Pazdur: I want to know what the response rate is in this patient population that cannot tolerate nivo and ipi in combination. You’re asking for that indication.
Waxman: Right. So we don’t have those exact data in front of us today.
Pazdur: Don’t you think you should? If we’re going to grant that indication?
Waxman: What we do know is how QE data, which is representative of those less fit patients, who would not be getting ipi-nivo, but would be getting the monotherapy, and in that population, can I ask Dr. El-Khoueiry [associate professor of clinical medicine, Keck School of Medicine CISO Chair, USC Norris Comprehensive Cancer Center] to talk about the types of results that he has seen.

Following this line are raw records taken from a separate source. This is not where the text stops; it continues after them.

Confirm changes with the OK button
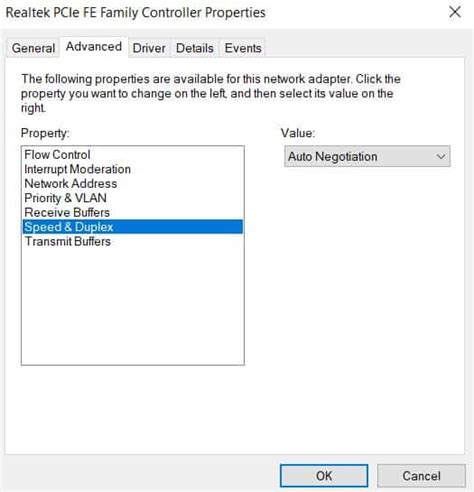This screenshot has width=474, height=492. pyautogui.click(x=324, y=476)
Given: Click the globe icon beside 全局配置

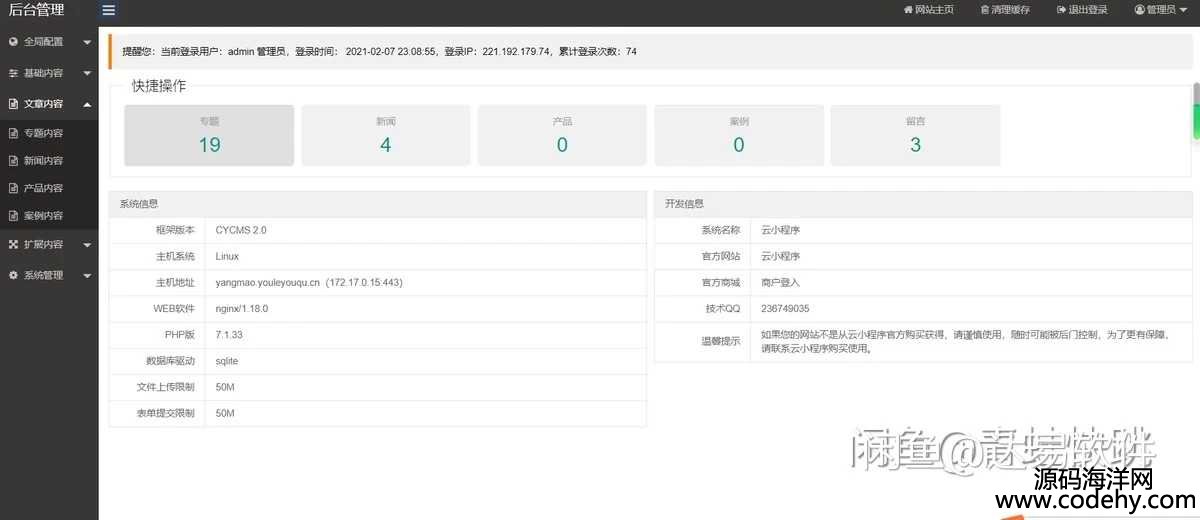Looking at the screenshot, I should (x=13, y=42).
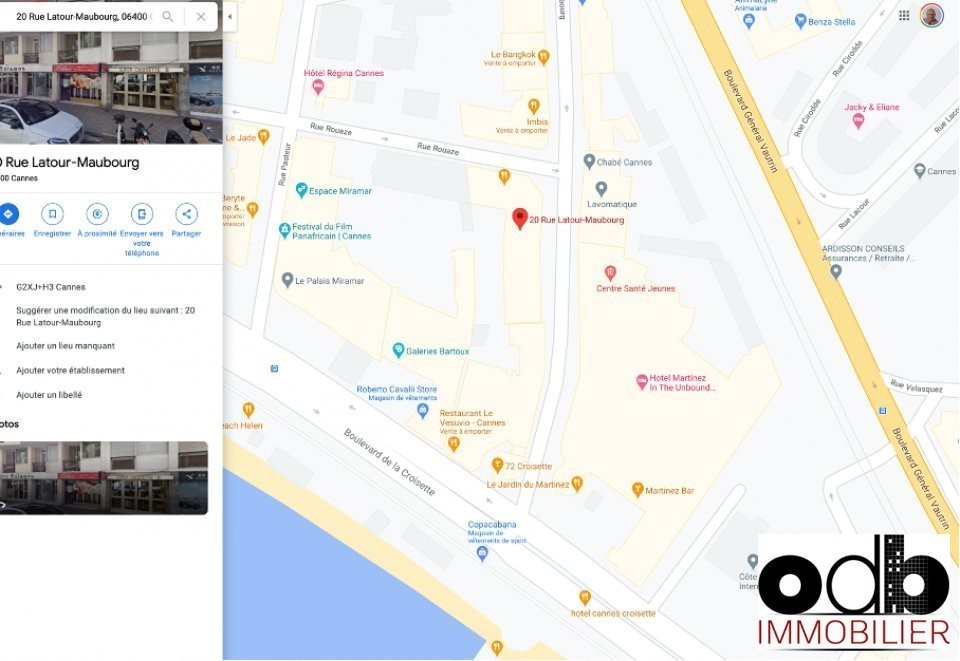Screen dimensions: 960x661
Task: Open the Google apps grid
Action: click(x=904, y=16)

Pazdur: I am not interested in personal observations, I’m interested in the data that you have, not anecdotal experience.

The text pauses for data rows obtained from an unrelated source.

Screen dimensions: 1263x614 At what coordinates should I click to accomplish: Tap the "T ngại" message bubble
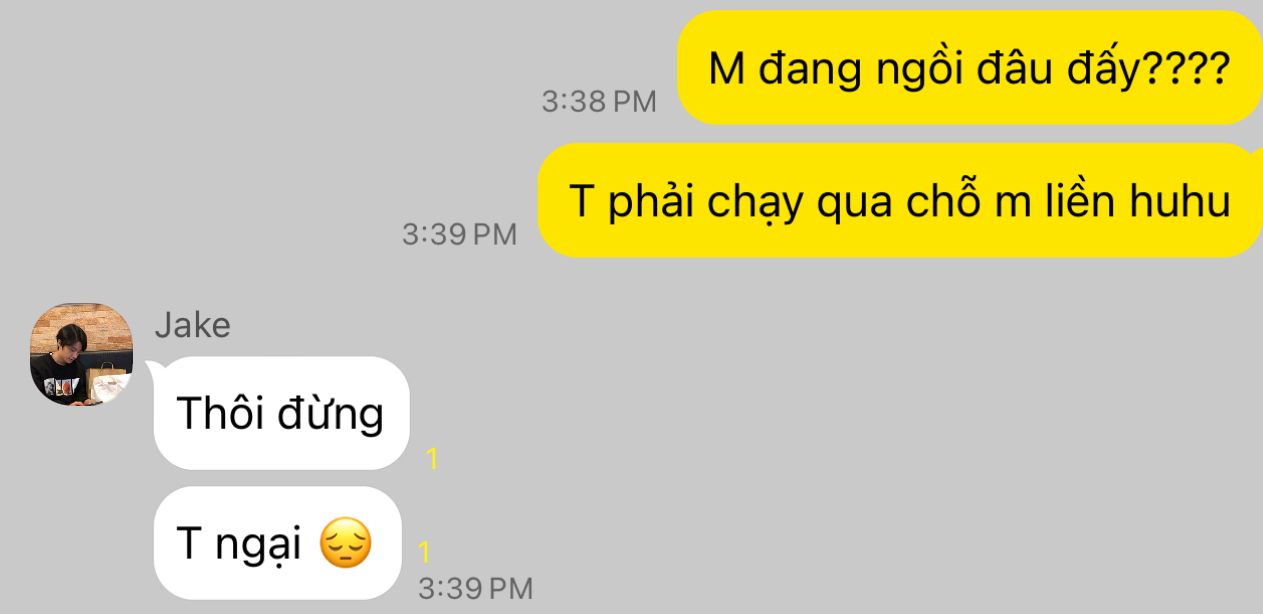(x=277, y=543)
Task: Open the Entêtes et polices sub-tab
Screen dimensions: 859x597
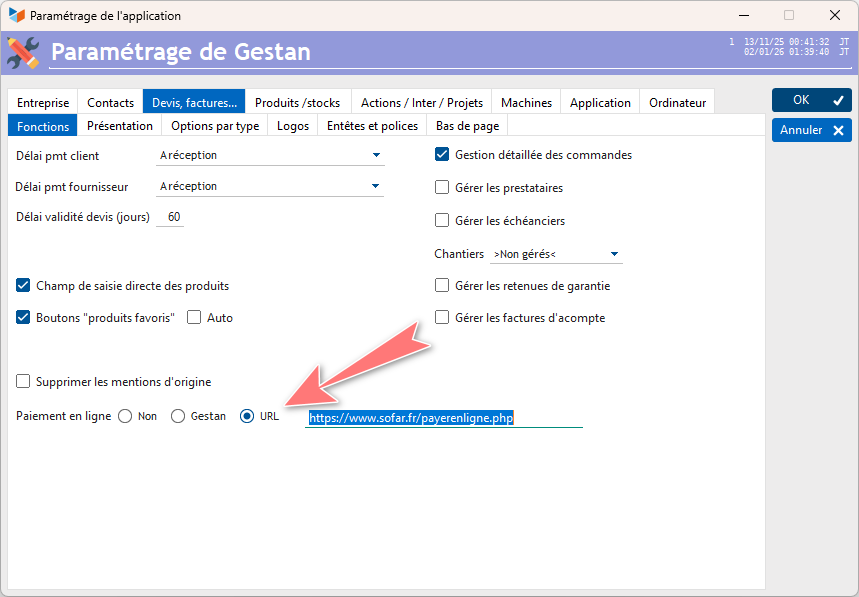Action: (372, 126)
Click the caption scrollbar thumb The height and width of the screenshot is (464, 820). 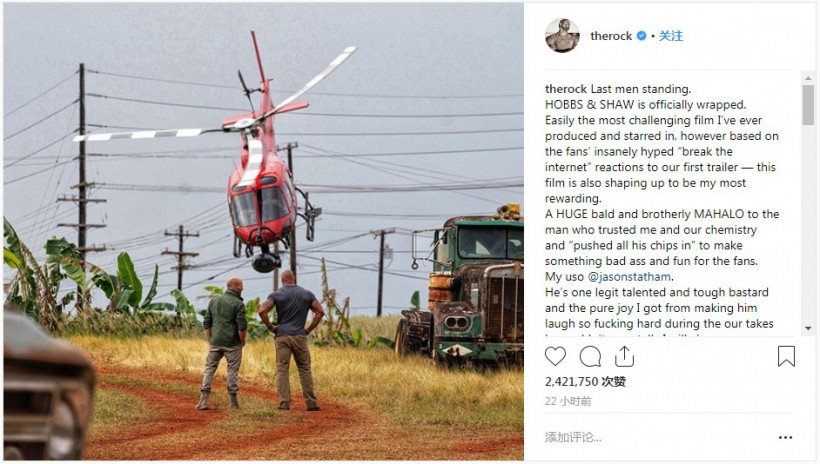808,105
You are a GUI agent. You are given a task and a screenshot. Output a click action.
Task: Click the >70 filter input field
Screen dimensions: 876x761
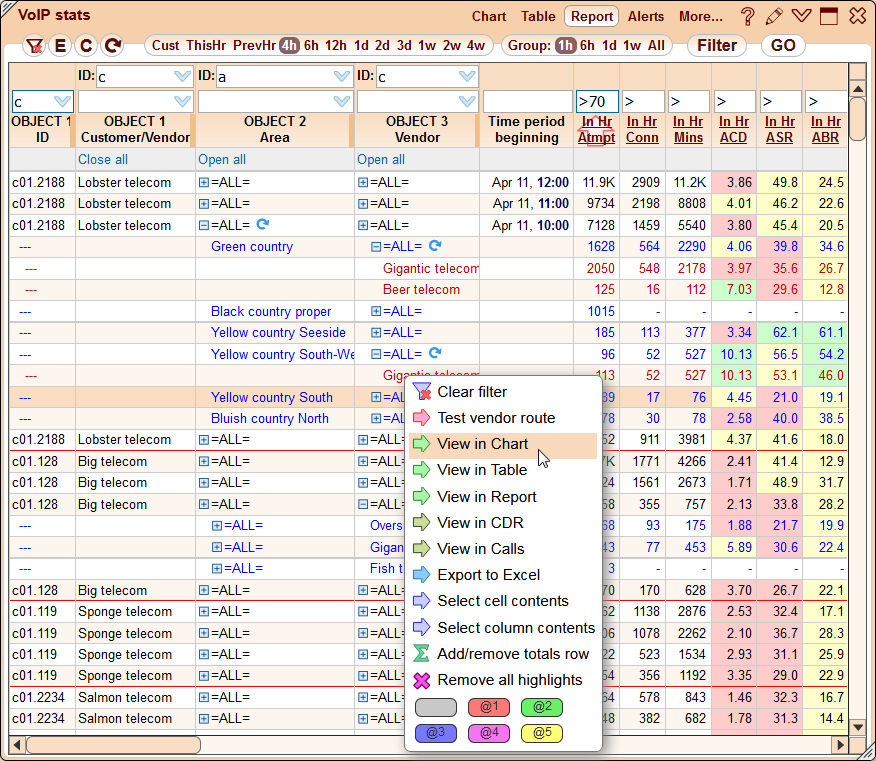599,101
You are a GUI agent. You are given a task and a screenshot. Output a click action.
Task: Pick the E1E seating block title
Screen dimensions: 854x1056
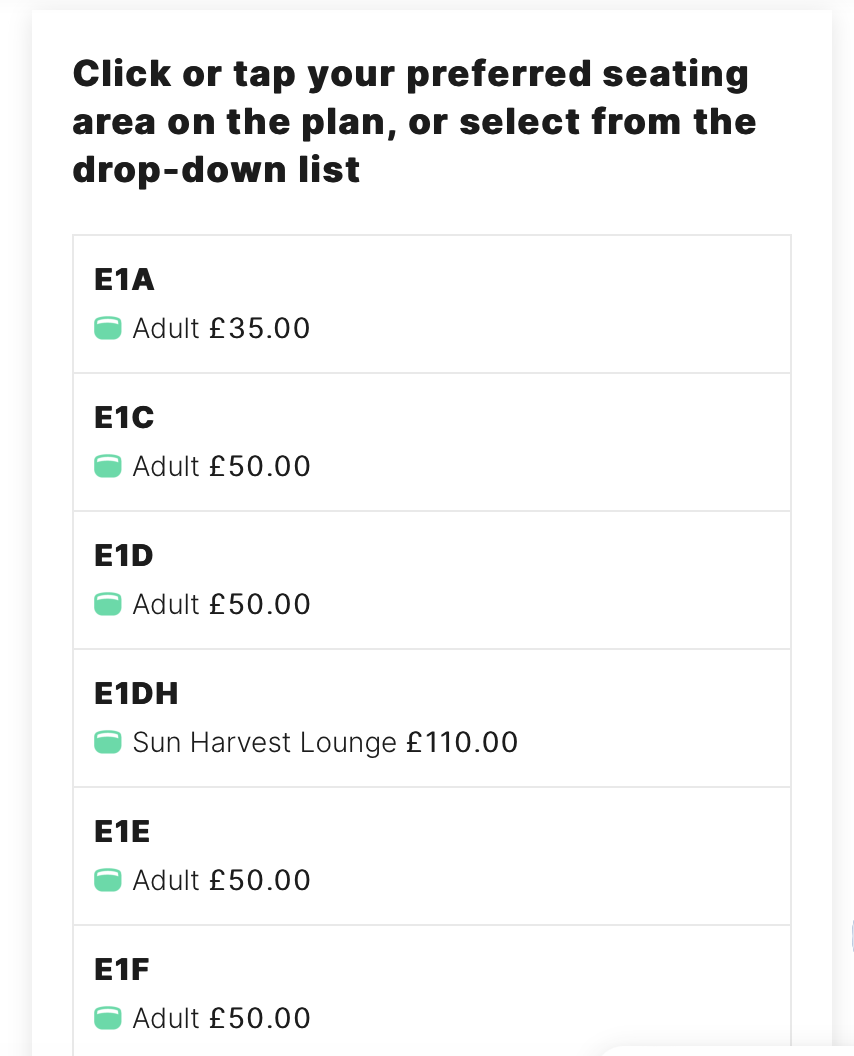click(x=122, y=832)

You’re advocating for a new indication for patients who cannot tolerate the combination. Please provide me the response rate for those patients, from your data pool, the data that you’ve studied—not anecdotal information.

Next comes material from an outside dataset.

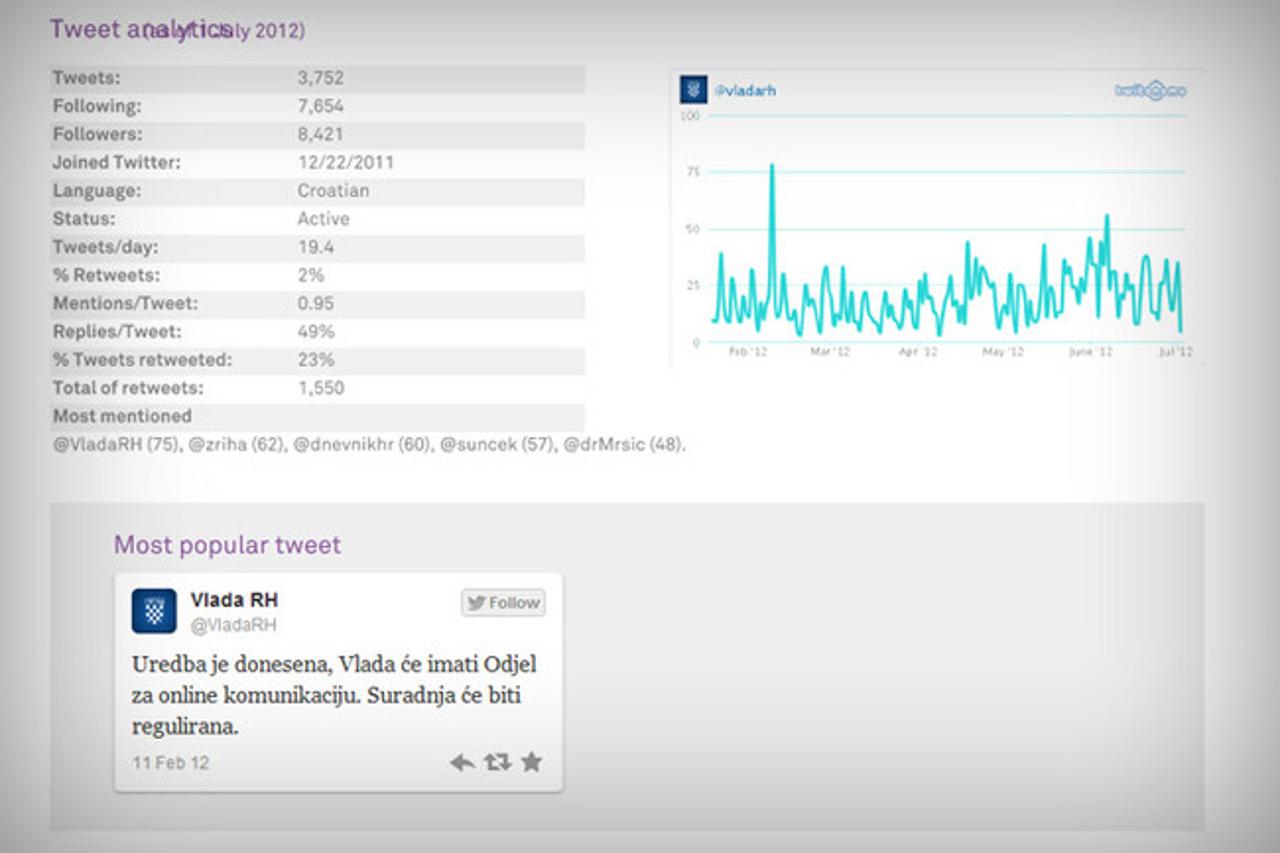The image size is (1280, 853).
Task: Click the @VladaRH (75) mention
Action: click(x=114, y=445)
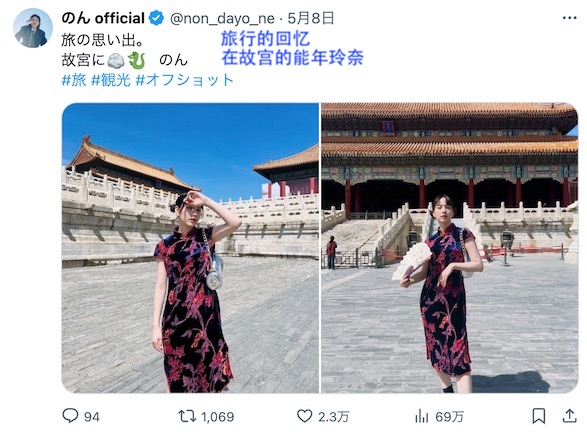
Task: Visit the @non_dayo_ne handle
Action: [222, 18]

Waxman: So, I’d like to respond to that… We do have patients included in the [CheckMate]-040 and -459 study who would not have been good candidates for ipi/nivo. We do not have data necessarily analyzed specifically in those subgroups to share today.
Pazdur: Generally, the practice of medicine would allow people to lower doses.
We could go down multiple different routes here of giving people multiple different indications for people that think that they cannot tolerate a therapy. And I realize that there are people that cannot tolerate that combination, because it probably is more toxic to some people.
However, what’s the response rate in that population, because people have a right to know that if that’s going to remain on the market? That population has to be studied.
We cannot make up an indication on the fly.
Waxman: I think the data that are quite relevant are the safety data, and we know that there’s a side effect associated with ipi/nivo that is just not going to be appropriate for many second-line patients.
Pazdur: But what is the efficacy data, Dr. Waxman? That’s what I am after. It’s a risk-benefit analysis in making a regulatory decision. What is the response rate?
You are asking us to change the indication, basically, if it remains on the market. And usually what is done for patients that can’t tolerate a given regimen—[that’s] the practice of medicine, not a regulatory decision. The practice of medicine is to reduce the dose. That falls into the practice of medicine, not the new indication.
Waxman: We’re not asking for a new indication in any way. We are asking that this indication remain…
Pazdur: By the virtue of this discussion, you are asking for a new indication.
Why would somebody maintain this indication? Why would somebody want to take a single agent nivolumab when you have much higher response rate [with ipi/nivo]?
Who are those people? And then, what is the efficacy in that population?
People would have a right to know that. I think you can’t answer my question. Thank you…
Mathias Hukkelhoven [senior vice president, Global Regulatory and Safety Sciences, BMS]: This is Mathias Hukkelhoven, from BMS. Let me be very clear that we are not asking here for a new indication.
Pazdur: Well, I am asking! I’m asking if it remains on the market. Because that’s the argument that you’re making here.
Hukkelhoven: No, I think it’s up to the physician to determine whether a patient would be most suitable to receive monotherapy or a combination therapy. What we are asking is to consider the second-line indication to retain for the monotherapy.
Pazdur: And I want to know what the response rate is for those patients that can’t tolerate it.
It’s a risk-benefit decision, and a physician needs to know what the efficacy is in this, if that’s different than the indication.
We might consider writing the indication differently; we certainly could do that. But what would be the efficacy data?
I think that data does not exist. So, let’s just bring this confrontation to a close.